What to do
1) Decide whether each statement below agrees with the article about Apple's betas. For each, answer yes or no and quote the words of the article that settle it.
(a) The article was first published in 2022.
(b) The author complains that iOS beta updates are buggy.
(c) The author says macOS Ventura made Universal Control worse.
2) According to the update note in the article about Apple's betas, which later changes by Apple does the October 2025 revision reflect?
3) Extend the article about Apple's betas, beginning right after its final sentence.

How Apple Lost Control of Its Betas

Originally published in mid-2022. Updated October 2025 to reflect Apple’s later changes, including the unified developer/public beta program and expanded Feedback process. While those moves improved access, the deeper issue of how Apple listens still remains.


The work Apple’s engineers do across iOS, macOS, watchOS, iPadOS, and yes, even the tvOS crew down in the dust and cobwebs, is wearisome and worthy of praise. But that does not make the updates — or the work behind them — completely immune from criticism.

I remind myself, however, that we, as customers, view Apple as something — a creature, if you will. But a corporation is a group of humans. When we’re griping about something, we’re attacking someone’s work, something that they were proud enough to distribute to billions of individuals. That sense of connection and compassion does have a point, though — the point where mistakes start to trickle into everyone else.

I’m a genuine admirer of Craig and his entire team, and of much of the work the OS division has done in recent years. They’ve pushed the industry forward in exciting and privacy-focused ways through meaningful changes like App Tracking Transparency, Apple’s firm stance on privacy, and genuinely innovative features like Universal Control. (macOS Ventura, to my surprise, actually made Universal Control better.)

But if you compare Apple’s OS business the last three years, you see a disturbing trend — less quality for the sake of getting it done, features rushed out the door before they’re actually ready, and an unstated sense of arrogance that “Apple knows best” because it’s some kind of higher authority.

While I’ll save my commentary regarding the future of the company for another day, I’d like to point out one of the too-often-overlooked elements of Apple’s process of developing iOS, macOS, tvOS, watchOS, and iPadOS updates: betas.

The Beta Problem

Beta testing by its nature is buggy and unfinished software. Inconsistencies and bugs are the price you pay — that’s what a beta is. I don’t complain about iOS beta updates being buggy. I will complain, though, that if beta software is necessarily buggy, then beta testing should lead to cleaner, more stable releases later on.

Increasingly, that isn’t happening.

Anyone who has been paying attention to Apple or the technology world more broadly knows that recent years of iOS releases have been rocky. Features are spotty, system UI bugs are epidemic, and there is a general perception that quality has slipped.

Stored data

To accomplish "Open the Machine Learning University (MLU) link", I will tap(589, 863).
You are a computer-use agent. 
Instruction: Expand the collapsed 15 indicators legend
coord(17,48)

Answers for the exercise
1)
(a) Yes: "Originally published in mid-2022."
(b) No: "I don’t complain about iOS beta updates being buggy."
(c) No: "macOS Ventura, to my surprise, actually made Universal Control better."

2) The unified developer/public beta program and the expanded Feedback process.

3)
Now, okay, Apple’s argument is that there are billions of iPhones out there in use throughout the world. The percentage of users on Twitter, Reddit, and forums that complain about bugs is not representative of most iPhone users. But when you charge more than $1,000 for what’s marketed as a premium smartphone experience, even that percentage should be heard. It’s the minimum that they should demand from a company based on the existence of devotion to the “Apple philosophy.”.

Even without full statistical account of all users, the grievance about bug-ridden iOS releases hints at something deeper — a deep-seated issue with how Apple thinks about software development and the beta testing that is meant to “help us make our software the best that it can be.”

I do believe Apple has become a bit too lean. The company is doing more than ever — and with $200 billion in cash, maybe it can — but you don’t want to put more on your plate when you haven’t yet mastered what’s there. (The fact that realityOS launches this even makes it more troubling.)

And yet, Apple’s OS teams are geniuses. The problem isn’t genius; it’s equilibrium. A mad fixation on deadlines, in combination with a fundamentally broken beta process, renders new releases insufficiently prepared for widespread use.

The Beta User Problem

I learned several weeks ago, while installing an iOS 16 beta, just how unsettlingly simple it is to do. Freakingly simple. Unbelievably simple. Apple has been outspoken in its opposition to sideloading, and it has warned that the practice could unleash “the floodgates of hell” and expose users to instability or data loss. But where is that same caution regarding unreleased system software?

Why can anyone simply download a beta profile off some public link, restart their phone, and suddenly they’re on pre-release firmware? Isn’t this just as scary — if not more so — than sideloading apps? Apple sends warnings regarding placing betas on final devices, but no one pays heed since they don’t need to.

Apple never specified how many individuals take part in its public or developer betas, but whatever the number might be, it’s safe to assume the system falls apart and is reassembled. Beta access must be more structured, more disciplined. My suggestion: scrap the beta profile entirely. Betas should be released only through a vetted registration process tied to specific devices.

For developers, that may mean registering a device as an official “iOS Test Device” before any given beta is pushed server-side. No profile, no shortcuts. It’s imperfect, but it’s a step toward a more uniform and accountable process of beta testing — one that might eliminate what I call the “TikTok crowd” of users with no idea what they’re doing.

The Not-So-Feedback App

When your Feedback app fails at its sole mission — collecting feedback — you know something has gone off course.

The pre-installed Feedback app in betas is way past due for a total overhaul. Genuine feedback, particularly for something as intricate and user-dependent like an operating system, ought to be a dialogue between the maker and user, not a monologue.

Most beta testers probablt currently give no feedback, not due to a lack of effort, but a lack of beliving it will matter. The bulk of testers hear nothing, and when their reports go into thin air, they end up not submitting anything at all. That leaves bugs unfixed and good ideas dead on arrival.

Apple does reply sometimes. Here’s a snarky response I got in 2020 when I suggested the Clock app should get a widget in iOS 14.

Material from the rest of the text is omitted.